_提示本文_.
図18及び図19に示すように、このミシン200は、ミシン針201の昇降経路に対し、生地Cのボタン縫着箇所を図19(b)に示すように折曲させた状態で保持するタング202及びこれに対向して設けられた支持板203と、ボタンBUを水平または垂直に保持し得るボタン挟持部材204を備えたボタン保持ユニット205等を備えており、ミシン200の駆動制御は図示しない制御手段により行われている。なお、ボタン保持ユニット205はミシン本体に回転可能に設けられた回転軸206に接続され、回転軸206は接続されたエアシリンダ207の進退動により回転する。そして、この回転軸206の回転に伴いボタン挟持部材204が90度回転するようになっている。
【0003】
そして、ボタンBUを生地Cに縫着するに際し、まずタング202及び支持板203に保持された生地Cの上方に水平な状態でボタンBUを位置させる(図19(a)、(b)参照)。そして、制御手段は図示しないミシンモータを駆動させることで縫針201を一方のボタン縫着孔Baに落下させると共に、針の上下位置に基づき、縫針201がボタン縫着孔Baから上方に位置する間にタング202、支持板203及びボタン挟持部材204を水平方向に所定距離移動させる。

_提供データ_.
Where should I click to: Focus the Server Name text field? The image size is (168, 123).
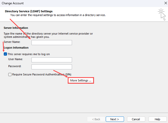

_実施課題_.
ミシンに関する本文のうち、「図18及び図19に示すように」から「平方向に所定距離移動させる。」に至るまでの部分をすべて、一字も変えずに引用してください。 上記の行は、参照していただく必要はありません。

_完成解答_.
図18及び図19に示すように、このミシン200は、ミシン針201の昇降経路に対し、生地Cのボタン縫着箇所を図19(b)に示すように折曲させた状態で保持するタング202及びこれに対向して設けられた支持板203と、ボタンBUを水平または垂直に保持し得るボタン挟持部材204を備えたボタン保持ユニット205等を備えており、ミシン200の駆動制御は図示しない制御手段により行われている。なお、ボタン保持ユニット205はミシン本体に回転可能に設けられた回転軸206に接続され、回転軸206は接続されたエアシリンダ207の進退動により回転する。そして、この回転軸206の回転に伴いボタン挟持部材204が90度回転するようになっている。
【0003】
そして、ボタンBUを生地Cに縫着するに際し、まずタング202及び支持板203に保持された生地Cの上方に水平な状態でボタンBUを位置させる(図19(a)、(b)参照)。そして、制御手段は図示しないミシンモータを駆動させることで縫針201を一方のボタン縫着孔Baに落下させると共に、針の上下位置に基づき、縫針201がボタン縫着孔Baから上方に位置する間にタング202、支持板203及びボタン挟持部材204を水平方向に所定距離移動させる。